In his book Growing Up Religious, Princeton sociologist Robert Wuthnow describes a typically religious American, Sandra Barton, who goes to church occasionally, who believes there is something or someone "higher than us," and who believes in heaven, because this life is hellish. For a contrast to the Sandra Bartons, Wuthnow's team of trained interviewers looked for Americans who would "give a full account of the nature and attributes of God, as well as a doctrine of creation, the origins of evil, the possibilities of redemption, and reasons people should believe in certain tenets about immortality and eschatology."

"We found no living examples of such people," writes Wuthnow, despite the fact that their interviews included clergy, PKs, and others trained in religion.

What they did find was that many Americans are focusing on spiritual practice, while ignoring traditional doctrine.

Wuthnow's researchers should have been at last November's American Academy of Religion meetings. In a convention that has become a marshy bog of relativism, perhaps 300 people turned out to hear Fuller Seminary President Richard Mouw dialogue with two fellow Calvinists about Infralapsarianism—the belief that the proper order for understanding God's decrees is Creation, permission of the Fall, election-salvation, and not election-salvation, Creation, permission of the Fall. If that discussion seems arcane, it makes my point: there is increasing anecdotal evidence for a renewed interest in classic Christian belief, even as Americans at large neglect doctrine.

Thanks to a grant from the Lilly Endowment, Christianity Today is able to focus some of its energies on fostering renewed interest in beliefs. One way we hope to do this involves CT's research department. As I type this note, our research staff is preparing to mail a questionnaire designed to measure what evangelical Protestants today believe and which beliefs they deem most important. Out of that research, and with the help of the church's top scholars and writers, we hope to develop a collection of materials to spark a renaissance of interest in classic Christian doctrines.

As evangel-icals, we begin this enterprise with the gospel itself. Preliminary research showed that the gospel of justification by faith still has a high commitment among CT readers: 100 percent declared that it was "essential for an evangelical to believe" that "those whom God saves he justifies by faith through grace alone."

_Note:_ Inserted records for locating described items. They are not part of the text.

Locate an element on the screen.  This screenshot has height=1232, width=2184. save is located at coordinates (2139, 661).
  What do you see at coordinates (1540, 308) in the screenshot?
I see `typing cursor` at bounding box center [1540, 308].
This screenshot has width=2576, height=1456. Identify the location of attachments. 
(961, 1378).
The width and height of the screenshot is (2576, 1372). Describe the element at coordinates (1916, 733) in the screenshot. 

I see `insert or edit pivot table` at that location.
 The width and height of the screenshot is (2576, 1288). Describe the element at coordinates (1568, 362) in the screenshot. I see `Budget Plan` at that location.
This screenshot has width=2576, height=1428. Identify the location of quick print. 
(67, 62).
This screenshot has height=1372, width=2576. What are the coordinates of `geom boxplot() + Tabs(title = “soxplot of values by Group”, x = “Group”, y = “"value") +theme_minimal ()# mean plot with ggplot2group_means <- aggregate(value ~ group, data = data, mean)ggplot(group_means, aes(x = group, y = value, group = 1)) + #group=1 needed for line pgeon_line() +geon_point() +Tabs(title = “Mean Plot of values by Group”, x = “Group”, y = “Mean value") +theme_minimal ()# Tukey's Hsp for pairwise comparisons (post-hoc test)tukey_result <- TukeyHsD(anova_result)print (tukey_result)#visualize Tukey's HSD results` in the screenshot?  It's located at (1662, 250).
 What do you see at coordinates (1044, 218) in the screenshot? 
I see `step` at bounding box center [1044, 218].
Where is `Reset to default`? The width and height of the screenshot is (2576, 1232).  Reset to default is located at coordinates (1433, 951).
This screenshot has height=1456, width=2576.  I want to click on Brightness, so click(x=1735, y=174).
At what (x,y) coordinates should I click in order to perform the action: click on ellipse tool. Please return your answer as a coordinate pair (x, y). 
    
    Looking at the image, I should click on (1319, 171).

Given that high commitment, we are pleased to present "The Gospel of Jesus Christ: An Evangelical Celebration" (see p. 49). This document, which has been drafted by leading evangelical thinkers, lays out not only the simplicity of the gospel, but also the complexity of its ramifications. Our hope is that the careful analysis and explication given here will excite new interest in discussing and celebrating the saving love of God—in a way that deepens and focuses our Christian practice.